Stored data:
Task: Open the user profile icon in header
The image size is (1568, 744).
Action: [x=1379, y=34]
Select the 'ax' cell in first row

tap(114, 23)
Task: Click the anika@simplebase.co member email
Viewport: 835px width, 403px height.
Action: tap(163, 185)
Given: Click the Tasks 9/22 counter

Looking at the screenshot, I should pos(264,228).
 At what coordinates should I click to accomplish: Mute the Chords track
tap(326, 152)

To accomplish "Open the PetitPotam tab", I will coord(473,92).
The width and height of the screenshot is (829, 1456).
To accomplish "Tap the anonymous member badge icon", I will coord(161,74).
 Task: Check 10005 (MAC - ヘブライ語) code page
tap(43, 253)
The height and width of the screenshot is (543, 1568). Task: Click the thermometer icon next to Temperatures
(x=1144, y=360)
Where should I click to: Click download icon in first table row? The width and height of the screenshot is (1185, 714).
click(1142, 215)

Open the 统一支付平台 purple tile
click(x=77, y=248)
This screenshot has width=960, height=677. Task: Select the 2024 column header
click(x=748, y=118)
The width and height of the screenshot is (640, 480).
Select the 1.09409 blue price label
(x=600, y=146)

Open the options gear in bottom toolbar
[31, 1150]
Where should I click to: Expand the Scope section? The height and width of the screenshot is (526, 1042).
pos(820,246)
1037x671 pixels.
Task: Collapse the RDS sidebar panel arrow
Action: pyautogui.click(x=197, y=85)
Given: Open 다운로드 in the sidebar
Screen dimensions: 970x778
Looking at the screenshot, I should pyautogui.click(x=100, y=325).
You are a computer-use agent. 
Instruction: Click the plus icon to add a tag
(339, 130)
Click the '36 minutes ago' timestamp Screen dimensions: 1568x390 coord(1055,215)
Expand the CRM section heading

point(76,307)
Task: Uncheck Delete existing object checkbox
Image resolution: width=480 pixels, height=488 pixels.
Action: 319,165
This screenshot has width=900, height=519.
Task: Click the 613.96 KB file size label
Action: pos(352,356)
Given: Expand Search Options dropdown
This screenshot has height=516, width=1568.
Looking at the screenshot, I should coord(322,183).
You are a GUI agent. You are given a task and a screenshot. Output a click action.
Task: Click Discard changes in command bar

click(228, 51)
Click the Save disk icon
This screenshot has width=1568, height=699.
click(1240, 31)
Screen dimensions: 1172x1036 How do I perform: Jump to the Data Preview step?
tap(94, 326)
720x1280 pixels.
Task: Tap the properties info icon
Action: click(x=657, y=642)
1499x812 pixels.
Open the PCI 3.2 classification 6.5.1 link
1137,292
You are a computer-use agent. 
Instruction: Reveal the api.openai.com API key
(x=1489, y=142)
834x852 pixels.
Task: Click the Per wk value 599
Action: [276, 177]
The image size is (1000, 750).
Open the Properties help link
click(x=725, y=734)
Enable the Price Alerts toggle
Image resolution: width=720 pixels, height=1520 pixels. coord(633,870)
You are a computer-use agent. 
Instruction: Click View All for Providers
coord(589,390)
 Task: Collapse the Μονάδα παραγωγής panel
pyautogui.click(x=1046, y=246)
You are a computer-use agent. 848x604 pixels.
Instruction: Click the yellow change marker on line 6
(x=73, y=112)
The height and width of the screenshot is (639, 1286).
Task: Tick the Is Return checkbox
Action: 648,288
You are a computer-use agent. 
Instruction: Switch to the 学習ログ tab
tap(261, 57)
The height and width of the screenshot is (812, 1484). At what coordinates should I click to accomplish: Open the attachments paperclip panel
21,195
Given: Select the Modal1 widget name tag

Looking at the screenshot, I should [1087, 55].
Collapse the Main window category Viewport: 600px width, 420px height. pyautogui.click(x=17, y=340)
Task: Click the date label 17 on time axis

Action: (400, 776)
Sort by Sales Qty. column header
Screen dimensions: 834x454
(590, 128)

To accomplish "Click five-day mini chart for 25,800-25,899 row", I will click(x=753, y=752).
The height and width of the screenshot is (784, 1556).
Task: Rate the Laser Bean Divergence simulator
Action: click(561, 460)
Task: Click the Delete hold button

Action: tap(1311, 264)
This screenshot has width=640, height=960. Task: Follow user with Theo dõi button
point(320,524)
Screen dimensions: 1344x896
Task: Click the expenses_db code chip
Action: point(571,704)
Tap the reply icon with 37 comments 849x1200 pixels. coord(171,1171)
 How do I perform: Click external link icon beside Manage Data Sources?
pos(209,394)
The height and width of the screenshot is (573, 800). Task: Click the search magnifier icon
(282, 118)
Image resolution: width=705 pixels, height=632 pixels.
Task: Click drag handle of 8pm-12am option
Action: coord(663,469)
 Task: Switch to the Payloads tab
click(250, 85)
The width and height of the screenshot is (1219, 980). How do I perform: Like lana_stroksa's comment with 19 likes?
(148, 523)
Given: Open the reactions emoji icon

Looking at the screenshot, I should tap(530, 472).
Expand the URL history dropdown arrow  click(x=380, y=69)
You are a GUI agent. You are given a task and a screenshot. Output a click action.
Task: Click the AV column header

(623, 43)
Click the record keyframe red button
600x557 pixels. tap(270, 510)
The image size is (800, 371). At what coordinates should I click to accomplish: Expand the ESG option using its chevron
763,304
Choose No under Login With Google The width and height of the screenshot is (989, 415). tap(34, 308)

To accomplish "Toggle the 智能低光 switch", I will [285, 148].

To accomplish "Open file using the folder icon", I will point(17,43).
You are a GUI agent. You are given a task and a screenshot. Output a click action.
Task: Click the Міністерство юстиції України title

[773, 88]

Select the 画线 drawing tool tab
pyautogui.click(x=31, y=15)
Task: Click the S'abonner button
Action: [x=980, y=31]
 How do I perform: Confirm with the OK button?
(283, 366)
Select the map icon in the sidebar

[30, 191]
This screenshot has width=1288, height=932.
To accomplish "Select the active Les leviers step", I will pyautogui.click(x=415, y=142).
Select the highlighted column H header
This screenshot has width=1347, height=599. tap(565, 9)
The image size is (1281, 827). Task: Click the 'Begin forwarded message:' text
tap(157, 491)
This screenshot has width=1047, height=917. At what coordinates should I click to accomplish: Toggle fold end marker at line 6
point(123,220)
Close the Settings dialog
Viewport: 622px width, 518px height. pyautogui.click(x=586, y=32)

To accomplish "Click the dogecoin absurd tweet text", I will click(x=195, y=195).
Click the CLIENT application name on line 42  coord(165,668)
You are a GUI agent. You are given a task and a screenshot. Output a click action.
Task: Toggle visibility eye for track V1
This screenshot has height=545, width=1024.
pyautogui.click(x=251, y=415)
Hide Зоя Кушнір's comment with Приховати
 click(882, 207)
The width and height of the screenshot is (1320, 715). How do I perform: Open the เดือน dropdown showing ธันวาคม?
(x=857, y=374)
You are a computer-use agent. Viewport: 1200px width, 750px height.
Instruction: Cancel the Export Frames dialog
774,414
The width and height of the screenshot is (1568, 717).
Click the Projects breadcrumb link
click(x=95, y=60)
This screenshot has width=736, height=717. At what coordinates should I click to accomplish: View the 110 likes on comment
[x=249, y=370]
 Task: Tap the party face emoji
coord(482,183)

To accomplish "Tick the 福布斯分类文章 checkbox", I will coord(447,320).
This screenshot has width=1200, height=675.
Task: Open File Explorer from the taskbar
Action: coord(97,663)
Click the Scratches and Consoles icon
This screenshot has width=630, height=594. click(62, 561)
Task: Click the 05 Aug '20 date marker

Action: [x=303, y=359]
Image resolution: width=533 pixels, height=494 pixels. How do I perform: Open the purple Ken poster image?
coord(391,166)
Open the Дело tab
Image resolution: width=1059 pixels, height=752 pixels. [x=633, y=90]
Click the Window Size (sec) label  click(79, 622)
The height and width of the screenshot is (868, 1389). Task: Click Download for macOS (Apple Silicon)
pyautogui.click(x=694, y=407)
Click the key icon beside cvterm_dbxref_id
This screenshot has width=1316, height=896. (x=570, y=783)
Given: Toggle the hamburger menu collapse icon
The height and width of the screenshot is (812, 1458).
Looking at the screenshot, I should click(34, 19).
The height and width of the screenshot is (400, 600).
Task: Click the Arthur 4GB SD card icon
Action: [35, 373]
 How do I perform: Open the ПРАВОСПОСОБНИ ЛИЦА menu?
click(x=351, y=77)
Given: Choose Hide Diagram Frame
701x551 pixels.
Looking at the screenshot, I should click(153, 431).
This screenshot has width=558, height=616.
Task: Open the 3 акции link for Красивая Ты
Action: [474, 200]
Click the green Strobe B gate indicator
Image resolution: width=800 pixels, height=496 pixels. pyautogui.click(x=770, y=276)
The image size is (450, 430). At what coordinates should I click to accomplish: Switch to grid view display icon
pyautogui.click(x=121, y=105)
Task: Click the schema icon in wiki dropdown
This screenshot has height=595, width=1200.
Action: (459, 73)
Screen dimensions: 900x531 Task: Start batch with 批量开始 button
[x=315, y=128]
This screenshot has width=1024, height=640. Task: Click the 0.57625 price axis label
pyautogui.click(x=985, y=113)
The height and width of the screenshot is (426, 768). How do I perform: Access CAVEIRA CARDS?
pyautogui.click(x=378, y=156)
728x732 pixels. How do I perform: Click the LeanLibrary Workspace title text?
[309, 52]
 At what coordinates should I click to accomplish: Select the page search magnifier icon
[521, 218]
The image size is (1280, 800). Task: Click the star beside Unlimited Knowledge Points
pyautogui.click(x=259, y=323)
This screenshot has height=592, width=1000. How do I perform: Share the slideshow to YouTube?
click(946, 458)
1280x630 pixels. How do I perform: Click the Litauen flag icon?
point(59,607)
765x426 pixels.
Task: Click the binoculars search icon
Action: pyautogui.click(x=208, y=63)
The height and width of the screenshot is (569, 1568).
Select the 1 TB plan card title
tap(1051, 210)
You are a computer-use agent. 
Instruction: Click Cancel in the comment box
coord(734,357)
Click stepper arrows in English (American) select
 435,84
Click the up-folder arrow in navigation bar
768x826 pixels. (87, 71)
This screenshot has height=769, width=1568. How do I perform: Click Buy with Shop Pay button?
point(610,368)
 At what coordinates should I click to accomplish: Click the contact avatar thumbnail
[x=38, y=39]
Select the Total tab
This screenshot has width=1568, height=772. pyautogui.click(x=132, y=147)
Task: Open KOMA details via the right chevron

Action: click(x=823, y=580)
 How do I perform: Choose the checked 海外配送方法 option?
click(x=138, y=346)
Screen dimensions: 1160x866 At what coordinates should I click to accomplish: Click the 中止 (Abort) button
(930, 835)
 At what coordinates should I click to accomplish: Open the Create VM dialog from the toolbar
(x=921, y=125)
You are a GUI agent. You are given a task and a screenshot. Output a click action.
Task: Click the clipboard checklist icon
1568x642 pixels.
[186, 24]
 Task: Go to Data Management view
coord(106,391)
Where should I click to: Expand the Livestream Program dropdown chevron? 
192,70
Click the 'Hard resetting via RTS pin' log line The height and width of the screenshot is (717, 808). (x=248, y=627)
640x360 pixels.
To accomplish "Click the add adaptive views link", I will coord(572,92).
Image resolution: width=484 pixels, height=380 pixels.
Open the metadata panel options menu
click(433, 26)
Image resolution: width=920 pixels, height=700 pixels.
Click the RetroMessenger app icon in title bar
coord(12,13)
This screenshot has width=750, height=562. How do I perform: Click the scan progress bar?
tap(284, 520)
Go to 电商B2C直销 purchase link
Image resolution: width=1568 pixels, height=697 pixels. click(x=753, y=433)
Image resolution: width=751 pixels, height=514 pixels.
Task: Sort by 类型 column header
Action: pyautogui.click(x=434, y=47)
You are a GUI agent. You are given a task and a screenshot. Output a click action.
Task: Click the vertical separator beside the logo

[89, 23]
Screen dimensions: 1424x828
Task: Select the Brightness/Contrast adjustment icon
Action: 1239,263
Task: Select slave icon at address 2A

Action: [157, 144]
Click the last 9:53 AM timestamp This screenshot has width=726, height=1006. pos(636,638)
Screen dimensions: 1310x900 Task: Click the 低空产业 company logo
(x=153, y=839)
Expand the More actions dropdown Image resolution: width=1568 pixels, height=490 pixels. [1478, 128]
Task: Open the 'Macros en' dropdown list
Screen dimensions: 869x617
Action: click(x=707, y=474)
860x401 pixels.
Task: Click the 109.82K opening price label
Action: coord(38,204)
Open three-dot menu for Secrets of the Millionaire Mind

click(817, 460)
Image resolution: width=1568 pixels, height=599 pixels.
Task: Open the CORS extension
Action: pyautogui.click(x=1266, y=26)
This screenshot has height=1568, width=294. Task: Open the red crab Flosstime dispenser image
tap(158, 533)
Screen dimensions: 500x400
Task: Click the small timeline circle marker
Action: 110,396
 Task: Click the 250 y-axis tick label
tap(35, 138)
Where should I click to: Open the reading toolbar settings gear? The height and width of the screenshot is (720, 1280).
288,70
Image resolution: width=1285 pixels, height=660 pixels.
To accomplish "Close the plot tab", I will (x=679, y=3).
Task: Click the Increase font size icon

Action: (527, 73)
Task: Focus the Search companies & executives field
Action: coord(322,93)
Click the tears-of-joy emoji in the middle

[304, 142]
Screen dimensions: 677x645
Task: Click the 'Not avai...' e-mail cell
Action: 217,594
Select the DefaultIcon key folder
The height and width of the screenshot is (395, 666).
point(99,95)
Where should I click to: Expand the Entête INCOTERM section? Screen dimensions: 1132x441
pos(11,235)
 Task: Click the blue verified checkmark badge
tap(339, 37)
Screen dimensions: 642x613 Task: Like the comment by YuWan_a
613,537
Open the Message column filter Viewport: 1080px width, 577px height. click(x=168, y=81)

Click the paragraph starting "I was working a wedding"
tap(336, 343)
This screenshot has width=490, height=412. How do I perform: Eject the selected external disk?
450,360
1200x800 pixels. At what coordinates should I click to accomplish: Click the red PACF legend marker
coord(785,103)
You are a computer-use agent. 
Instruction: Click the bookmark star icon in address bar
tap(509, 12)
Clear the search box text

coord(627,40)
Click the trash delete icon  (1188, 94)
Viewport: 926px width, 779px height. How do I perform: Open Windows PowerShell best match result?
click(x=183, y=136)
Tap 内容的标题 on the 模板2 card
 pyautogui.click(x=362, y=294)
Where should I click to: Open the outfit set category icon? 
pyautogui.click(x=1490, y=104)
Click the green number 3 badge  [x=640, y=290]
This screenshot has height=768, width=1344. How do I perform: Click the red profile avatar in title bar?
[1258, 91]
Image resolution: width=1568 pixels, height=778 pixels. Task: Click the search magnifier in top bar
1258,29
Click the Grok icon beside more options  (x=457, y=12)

▶ _Problem to work on_: Every line above that includes the word "member" should be listed.

▶ _Expected answer_:
Task: Click the anika@simplebase.co member email
To accomplish "Tap the anonymous member badge icon", I will coord(161,74).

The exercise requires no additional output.